--- Supplied records Enclosed Below ---
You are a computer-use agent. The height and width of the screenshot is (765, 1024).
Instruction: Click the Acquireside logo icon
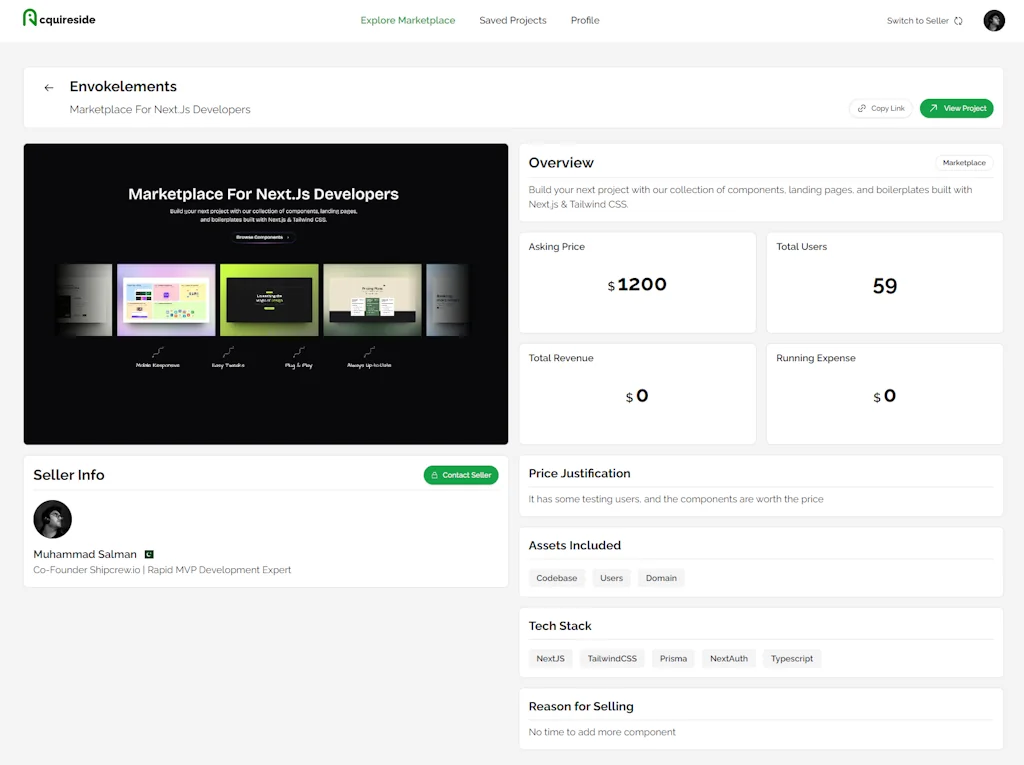(29, 18)
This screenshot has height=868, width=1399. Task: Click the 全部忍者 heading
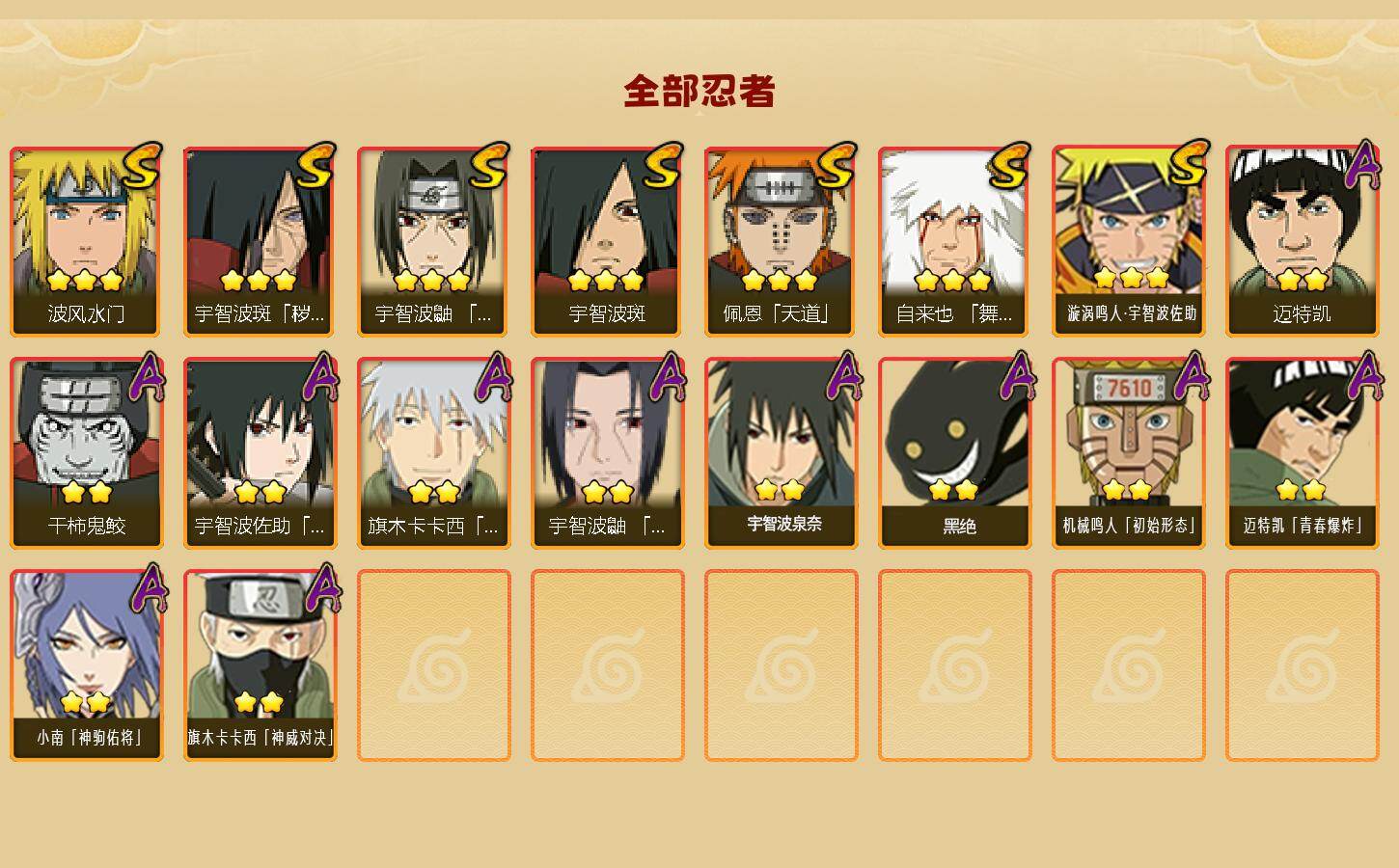(x=700, y=92)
--- End of Enclosed Supplied records ---
◆ **Work task**
Write out the data precisely as given, excluding the pictures.

◆ **Output below**
You are a computer-use agent. The height and width of the screenshot is (765, 1024).
Instruction: Click the Acquireside logo icon
(29, 18)
This screenshot has height=868, width=1399. Task: Click the 全部忍者 heading
(x=700, y=92)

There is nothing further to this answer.